Ankara has said the U.S. needs to take concrete steps for a solution to salvage ties ahead of U.S. Secretary of State Rex Tillerson's visit to Turkey on Thursday. The news comes as bilateral ties are at stake because of Washington's support for PKK-affiliated groups in northern Syria. Foreign Minister Mevlüt Çavuşoğlu said yesterday that relations with the U.S. are close to a full collapse and Ankara expects tangible moves from the U.S. regarding its partnership with the People's Protection Units (YPG).
"Ties with the U.S. are at a very critical point. We will either fix these relations or they will break completely," Çavuşoğlu told reporters in Istanbul on the sidelines of a Turkish-African meeting. The relations between the two NATO allies have been battered by the U.S.'s partnership with the Democratic Union Party's (PYD) YPG militia, which are the PKK's affiliates in Syria, on the pretext of fighting Daesh. Ankara has repeatedly asked Washington to end arms support to the YPG, citing that it would pose great threats to Turkey's national security. However, the U.S. has continued its support to the group, shrugging off the Ankara's warnings. Çavuşoğlu said: "The U.S. is using the fight against Daesh as a pretext for its partnership with the YPG."
Commenting on the current strained ties, Prime Minister Binali Yıldırım said yesterday that the U.S. needs to think about its stance in relation to its support to the YPG.
Referring to Turkey's ongoing operation in Afrin against the YPG, during a press conference with Macedonian Prime Minister Zoran Zaev, Yıldırım said: "Terrorism is the greatest threat for us. The U.S. needs to make reasonable decisions as Turkey's NATO ally and strategic partner."
Yıldırım said that Turkey will eliminate terrorists from Afrin as it previously cleared terrorists on the Manbij-Azaz-Jarablus line with Operation Euphrates Shield.
In relation to promises from the U.S., Turkish officials argue that the gap between rhetoric and reality could not be wider.
Çavuşoğlu said that the U.S.'s unfulfilled promises concerning Manbij and various issues including the Gülenist Terror Group (FETÖ) have caused a loss of trust.

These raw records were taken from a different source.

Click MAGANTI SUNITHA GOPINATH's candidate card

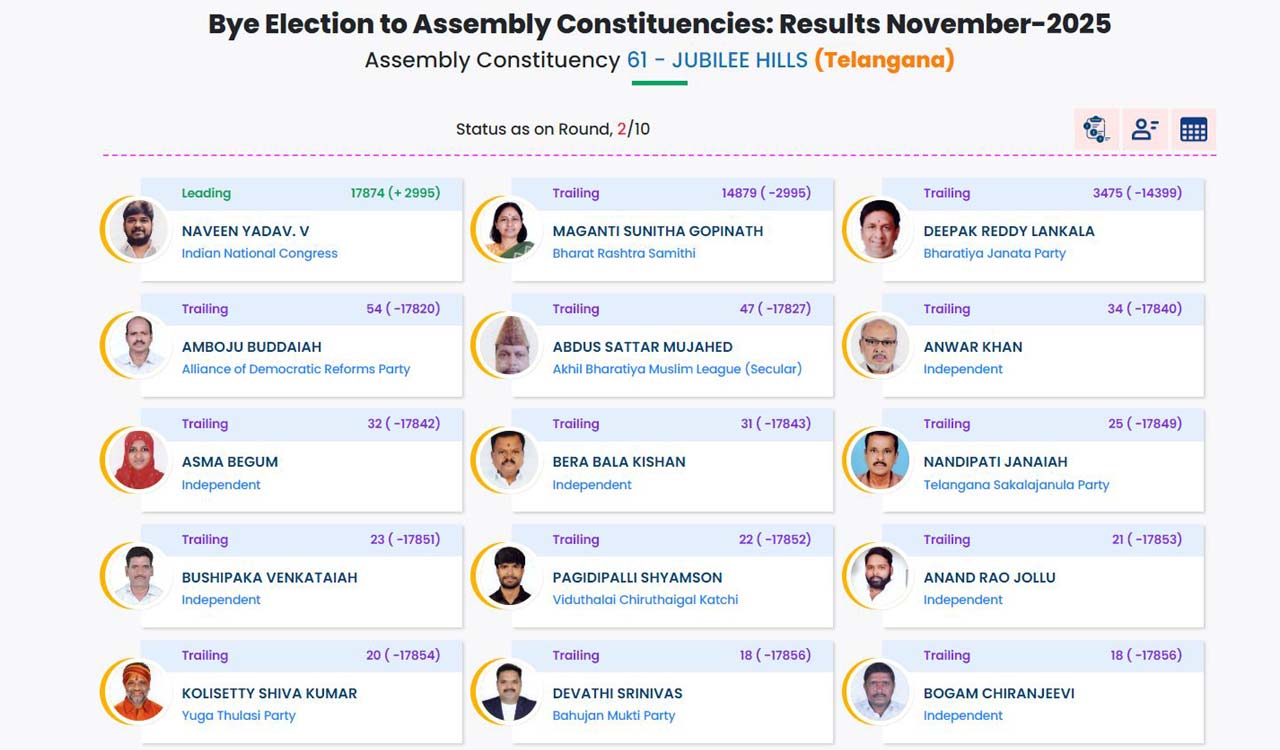pos(668,229)
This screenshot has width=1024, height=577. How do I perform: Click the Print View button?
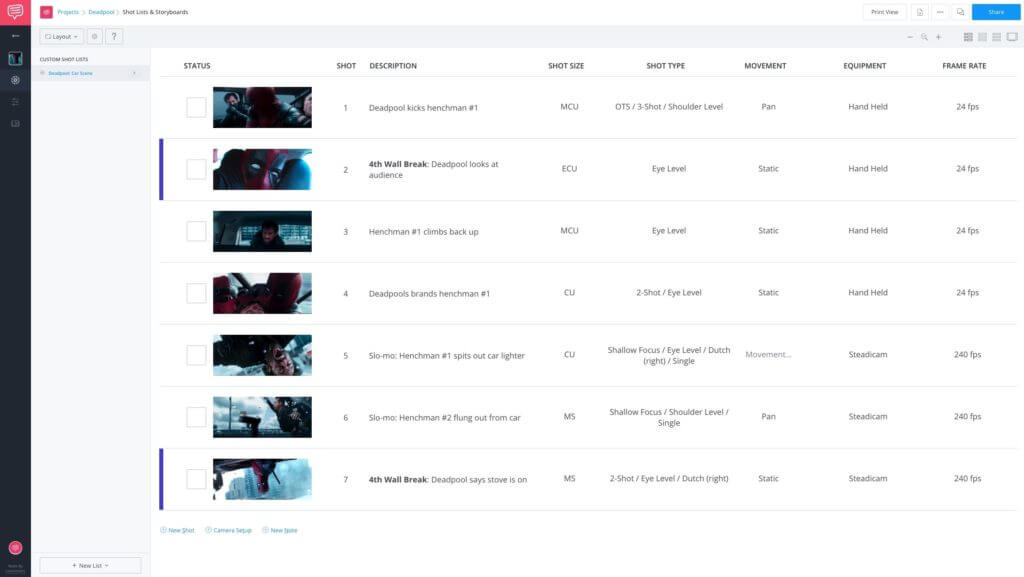(884, 12)
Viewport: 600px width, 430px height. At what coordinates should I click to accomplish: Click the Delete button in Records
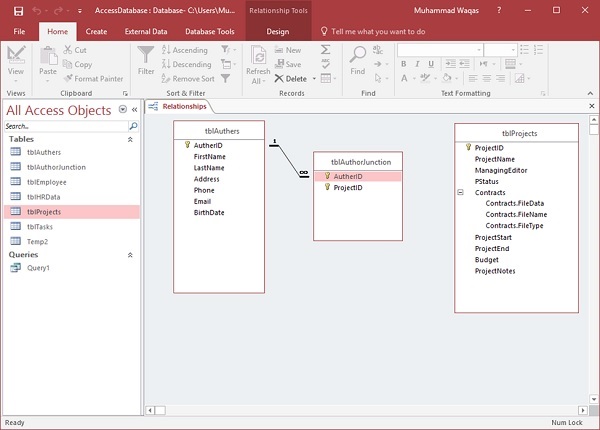click(x=294, y=78)
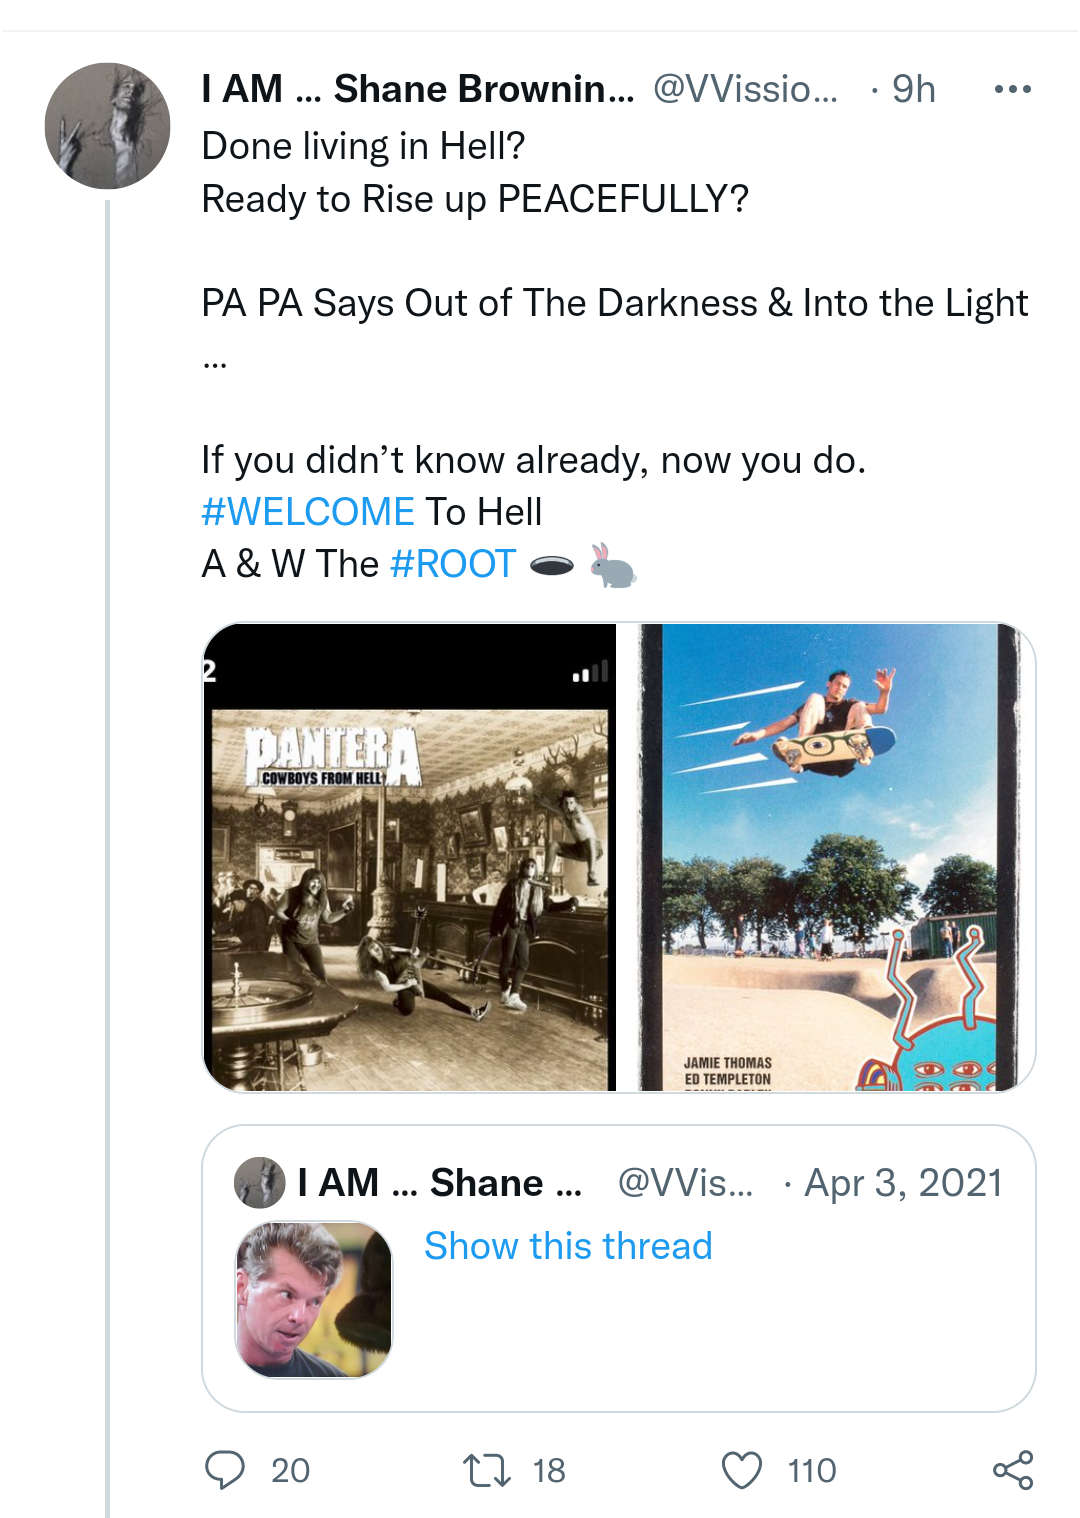Click the small avatar in quoted tweet

pyautogui.click(x=259, y=1183)
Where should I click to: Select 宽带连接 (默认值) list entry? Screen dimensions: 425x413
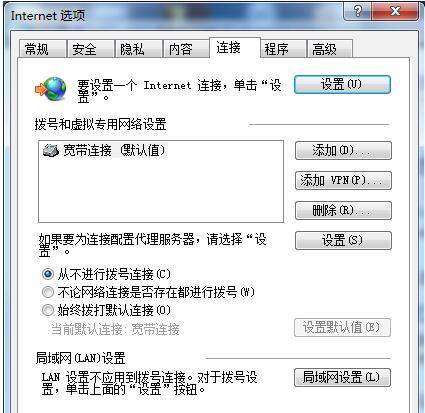pos(104,151)
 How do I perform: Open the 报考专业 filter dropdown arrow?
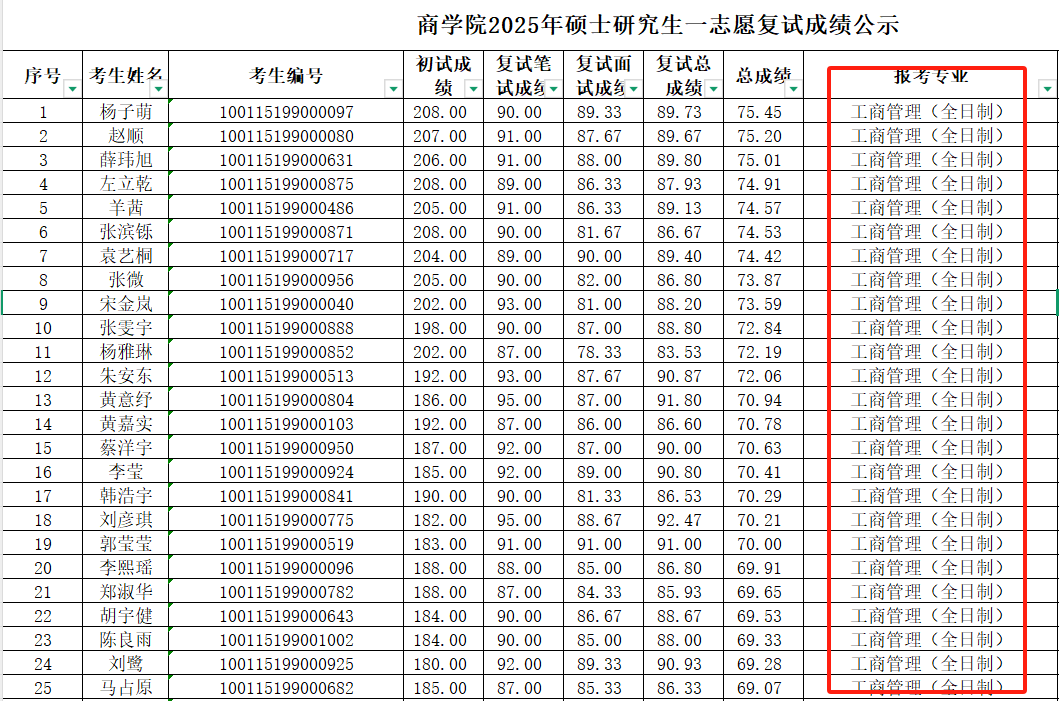[x=1047, y=88]
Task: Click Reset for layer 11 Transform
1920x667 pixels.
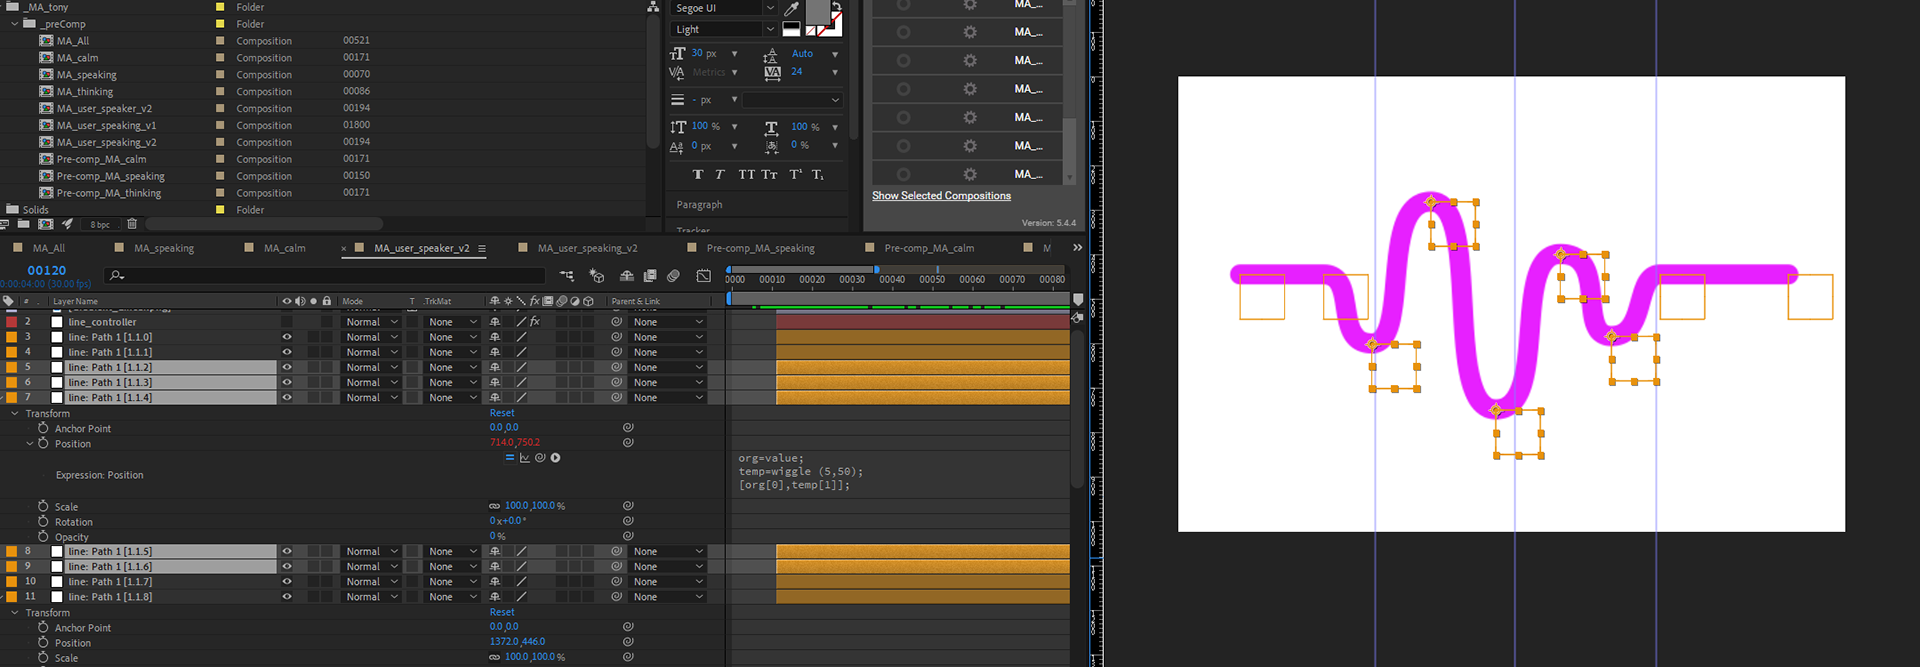Action: coord(502,612)

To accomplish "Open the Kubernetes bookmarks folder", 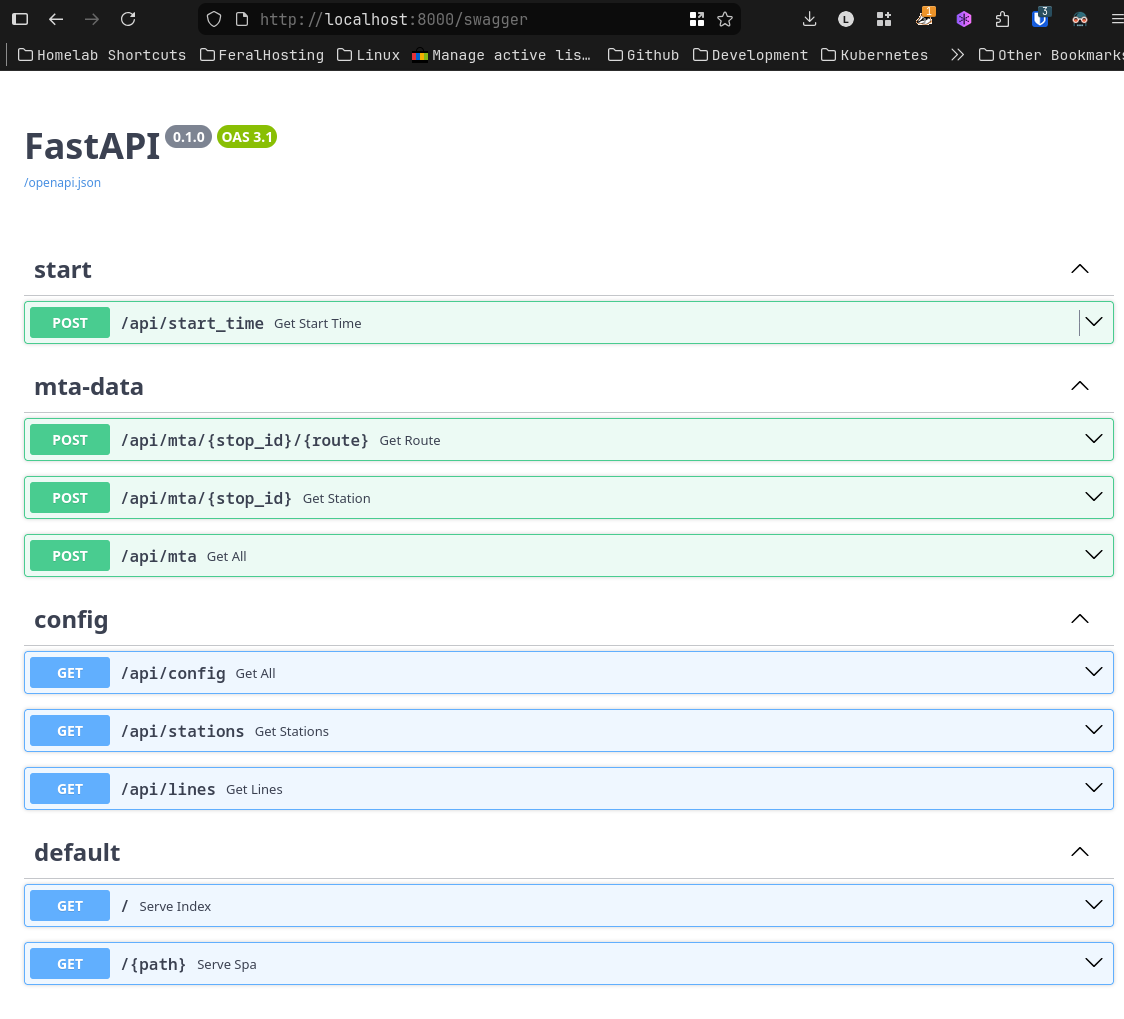I will click(874, 55).
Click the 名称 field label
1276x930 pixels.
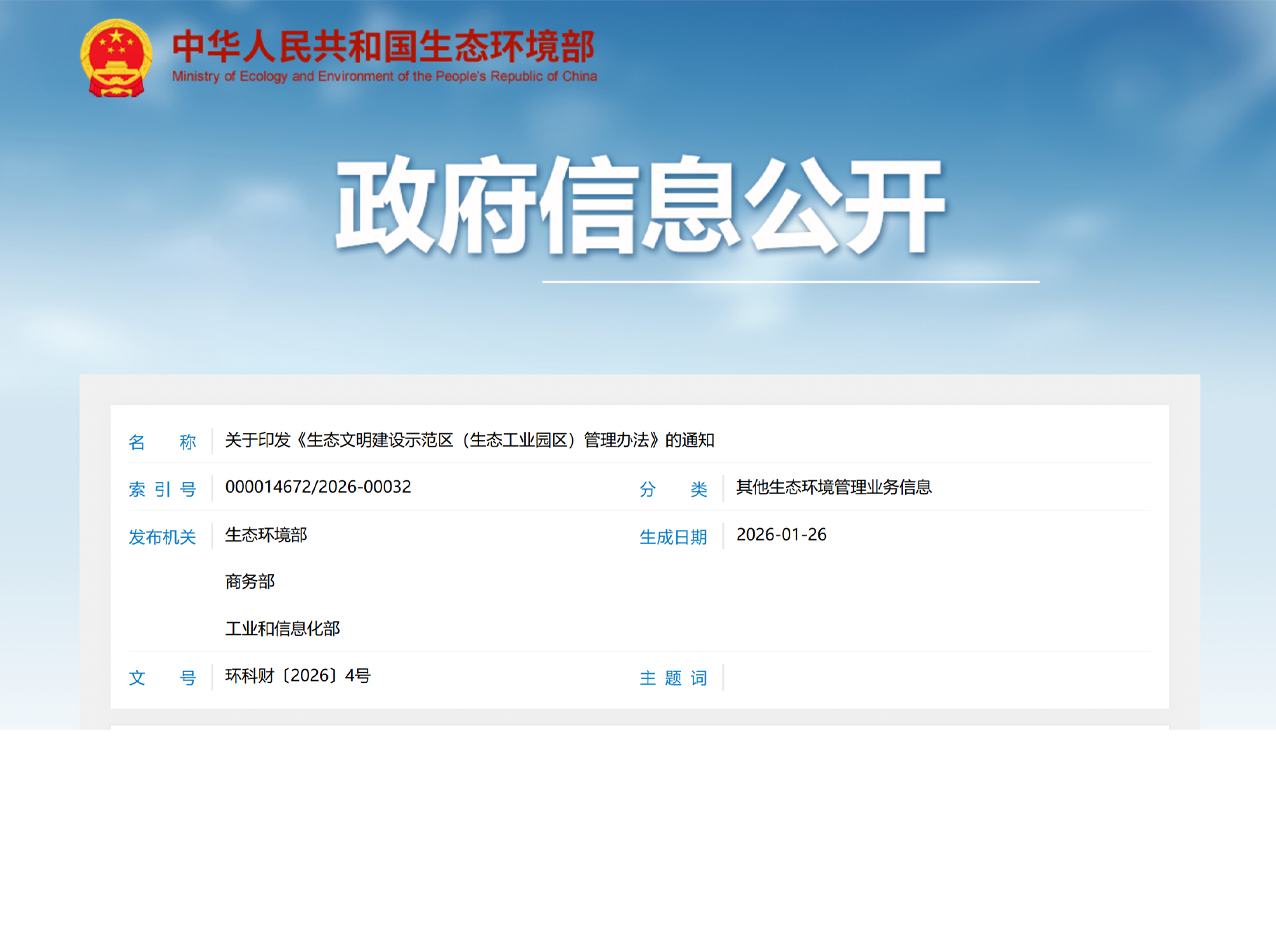pos(162,442)
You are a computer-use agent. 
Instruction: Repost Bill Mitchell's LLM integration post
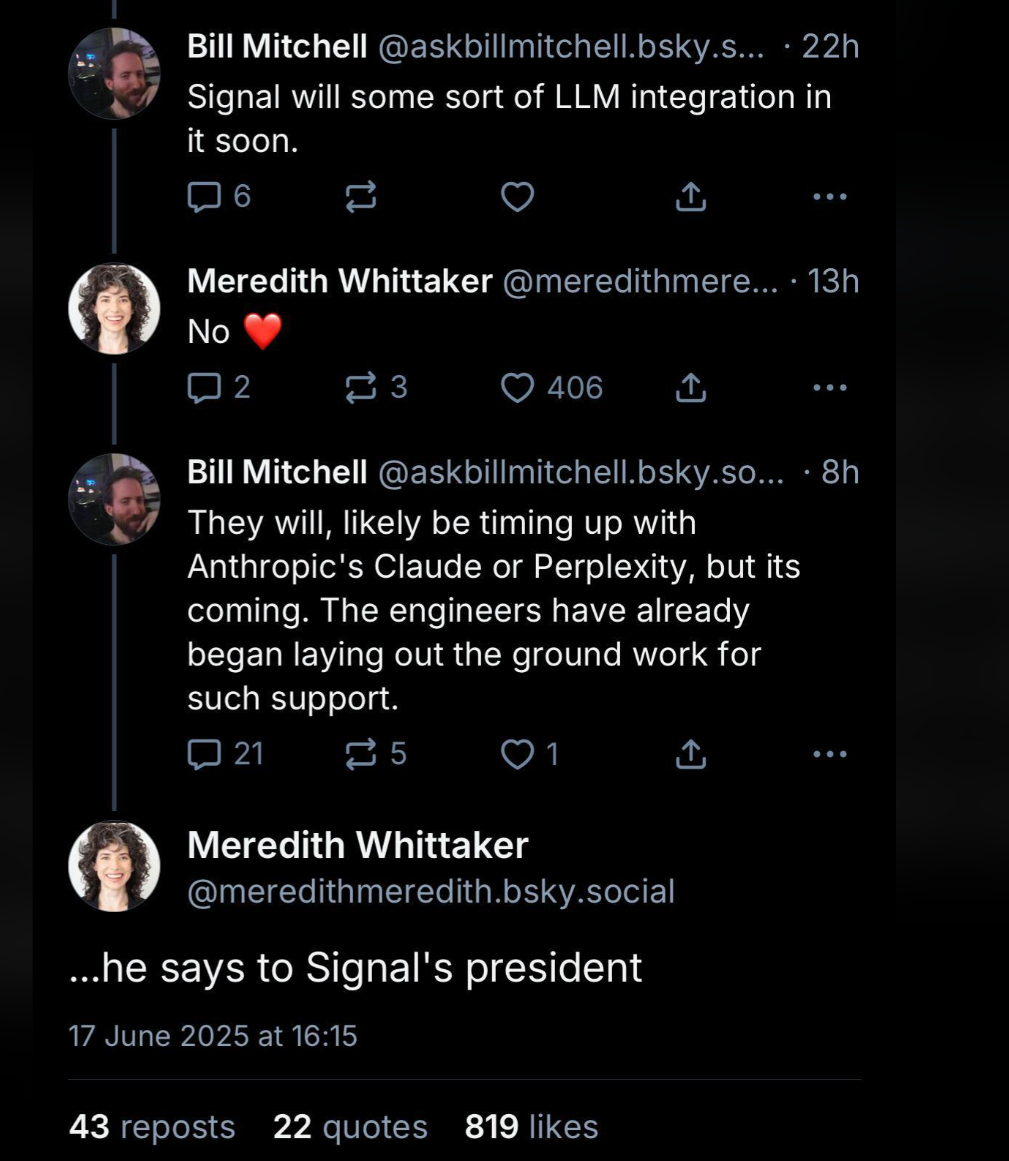coord(360,197)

He added: "The missing trust needs to be restored. The reason for that missing trust is the U.S."
The U.S.'s refusal to extradite FETÖ leader Fethullah Gülen, who was the mastermind behind the failed coup attempt on July 15, 2016, is one of the longest-standing disputes between Ankara and Washington.
Previously, the U.S. administration under then President Barack Obama had promised Ankara that the YPG would move east of the Euphrates. However, despite warnings from Ankara, the promises were not kept.
The YPG's ultimate aim is to establish an autonomous region in northern Syria by connecting the northwestern Afrin canton to the Kobani and Jazira cantons in the northeast, which the Turkish government considers a "terror corridor.".
In the face of growing security threats, Turkey launched Operation Olive Branch on Jan. 20 to eliminate the YPG from along its border. Turkish officials are resolute in the fight against the PYD and YPG to prevent a terrorist corridor along the Syrian border.
Amid the increased tension between the two countries, U.S. Secretary of State Tillerson will pay a visit to Turkey. Çavuşoğlu said that it will be a significant meeting in which they will discuss the Afrin operation and the current situation in Syria.
In a meeting in Istanbul on Sunday, presidential spokesman İbrahim Kalın and U.S. National Security Adviser H.R. McMaster confirmed the long-term strategic partnership between the countries.
Following the meeting, the White House released a statement saying McMaster affirmed the long-term strategic partnership between the United States and Turkey and the two officials discussed the priorities and concerns of both countries.